Bush condena tirania do regime birmanês e pede liberdade na China
da Efe, em Bancoc
O presidente dos Estados Unidos, George W. Bush, condenou nesta quarta-feira (5) a tirania da Junta Militar de Mianmar e pediu à China que dê liberdades básicas a seus cidadãos.
Bush, que permanecerá menos de 24 horas em Bancoc --de onde viajará na sexta-feira rumo a Pequim para assistir à cerimônia de abertura dos Jogos Olímpicos--, reafirmou o apoio dos EUA à luta que a dissidência birmanesa promove para instaurar a democracia em seu país.
"Perseguimos o fim da tirania em Mianmar", disse Bush em seu discurso a diplomatas, funcionários do governo tailandês e destacados empresários do Sudeste Asiático.
O dirigente americano reiterou o apelo de seu governo à Junta Militar presidida pelo general Than Shwe para que ponha em liberdade Aung San Suu Kyi, líder do movimento democrático birmanês e Nobel da Paz, além de outros presos políticos.

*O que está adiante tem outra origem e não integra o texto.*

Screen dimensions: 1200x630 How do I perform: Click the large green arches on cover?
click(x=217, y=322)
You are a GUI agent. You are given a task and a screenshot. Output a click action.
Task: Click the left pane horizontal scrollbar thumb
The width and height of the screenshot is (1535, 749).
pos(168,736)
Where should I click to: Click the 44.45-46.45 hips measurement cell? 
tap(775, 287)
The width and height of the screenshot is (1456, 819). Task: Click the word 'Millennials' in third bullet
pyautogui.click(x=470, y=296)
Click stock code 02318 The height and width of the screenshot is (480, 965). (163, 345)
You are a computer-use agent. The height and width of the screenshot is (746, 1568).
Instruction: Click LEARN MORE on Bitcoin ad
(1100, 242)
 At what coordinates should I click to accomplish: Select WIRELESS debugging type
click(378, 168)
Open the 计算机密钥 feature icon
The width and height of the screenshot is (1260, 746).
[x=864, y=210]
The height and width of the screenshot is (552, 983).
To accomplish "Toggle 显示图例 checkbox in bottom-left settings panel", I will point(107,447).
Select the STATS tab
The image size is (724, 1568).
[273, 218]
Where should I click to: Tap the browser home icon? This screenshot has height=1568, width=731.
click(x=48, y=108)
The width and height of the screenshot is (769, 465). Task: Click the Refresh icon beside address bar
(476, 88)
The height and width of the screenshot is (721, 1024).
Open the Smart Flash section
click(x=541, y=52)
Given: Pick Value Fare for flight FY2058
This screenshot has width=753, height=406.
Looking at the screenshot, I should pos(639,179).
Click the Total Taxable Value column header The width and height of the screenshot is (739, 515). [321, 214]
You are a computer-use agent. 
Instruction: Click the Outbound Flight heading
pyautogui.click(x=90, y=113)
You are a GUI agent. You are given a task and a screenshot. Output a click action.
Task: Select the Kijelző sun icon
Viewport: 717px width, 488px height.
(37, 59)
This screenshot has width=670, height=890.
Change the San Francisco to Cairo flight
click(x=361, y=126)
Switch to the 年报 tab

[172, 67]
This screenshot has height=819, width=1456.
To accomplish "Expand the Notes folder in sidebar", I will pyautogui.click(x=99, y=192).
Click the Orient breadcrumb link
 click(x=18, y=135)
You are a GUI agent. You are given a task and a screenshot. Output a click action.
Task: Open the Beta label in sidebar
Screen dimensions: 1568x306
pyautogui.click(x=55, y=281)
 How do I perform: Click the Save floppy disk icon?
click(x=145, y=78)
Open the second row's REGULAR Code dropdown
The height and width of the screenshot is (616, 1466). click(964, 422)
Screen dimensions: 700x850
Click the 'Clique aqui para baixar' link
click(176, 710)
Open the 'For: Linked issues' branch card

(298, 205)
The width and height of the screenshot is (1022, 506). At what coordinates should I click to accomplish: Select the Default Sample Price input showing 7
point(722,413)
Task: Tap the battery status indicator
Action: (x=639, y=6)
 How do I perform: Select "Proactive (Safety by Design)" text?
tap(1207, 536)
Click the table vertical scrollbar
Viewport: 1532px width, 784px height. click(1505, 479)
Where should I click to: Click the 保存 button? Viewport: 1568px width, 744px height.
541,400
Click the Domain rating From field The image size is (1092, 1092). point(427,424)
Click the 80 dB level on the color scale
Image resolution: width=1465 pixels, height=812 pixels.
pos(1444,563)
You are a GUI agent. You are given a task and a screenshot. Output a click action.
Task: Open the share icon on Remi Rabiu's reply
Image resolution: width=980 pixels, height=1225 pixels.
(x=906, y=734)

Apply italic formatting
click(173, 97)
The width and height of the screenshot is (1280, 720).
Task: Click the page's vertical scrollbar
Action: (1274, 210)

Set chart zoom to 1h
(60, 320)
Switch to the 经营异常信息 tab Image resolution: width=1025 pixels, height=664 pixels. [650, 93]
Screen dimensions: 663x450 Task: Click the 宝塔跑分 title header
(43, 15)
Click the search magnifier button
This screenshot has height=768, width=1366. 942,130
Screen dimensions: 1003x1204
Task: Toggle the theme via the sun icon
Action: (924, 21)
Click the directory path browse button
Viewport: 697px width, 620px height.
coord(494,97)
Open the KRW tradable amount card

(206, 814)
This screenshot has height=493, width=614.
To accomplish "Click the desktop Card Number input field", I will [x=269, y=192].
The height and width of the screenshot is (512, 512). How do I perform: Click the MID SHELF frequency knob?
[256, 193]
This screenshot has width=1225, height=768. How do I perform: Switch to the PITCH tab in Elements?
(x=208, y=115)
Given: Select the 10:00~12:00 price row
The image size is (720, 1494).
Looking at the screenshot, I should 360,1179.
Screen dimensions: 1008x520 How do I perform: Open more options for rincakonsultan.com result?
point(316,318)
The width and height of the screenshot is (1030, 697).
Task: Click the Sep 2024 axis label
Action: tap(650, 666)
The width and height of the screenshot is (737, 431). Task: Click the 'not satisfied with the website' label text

"Vamos continuar trabalhando até que o povo de Mianmar tenha a liberdade que merece", completou Bush.
A ONU e AI (Anistia Internacional) calculam que cerca de dois mil birmaneses estão presos por motivos políticos, alguns há mais de duas décadas.
Bush também disse estar "profundamente preocupado" pelo estado dos direitos humanos na China, e que se "opõe firmemente" às detenções de dissidentes.
"Os Estados Unidos acreditam que o povo da China merece liberdades fundamentais, direitos naturais de todos os seres humanos", acrescentou o presidente americano, horas antes de empreender viagem rumo a Pequim para assistir na sexta-feira à cerimônia de abertura dos Jogos Olímpicos.
Bush comentou que a "América mantém sua firme oposição às detenções na China de políticos dissidentes, ativistas de direitos humanos e daqueles que defendem a liberdade de culto".
O presidente acrescentou que "confiar em sua gente, com maior liberdade, é a única via pela qual a China pode desenvolver todo seu potencial".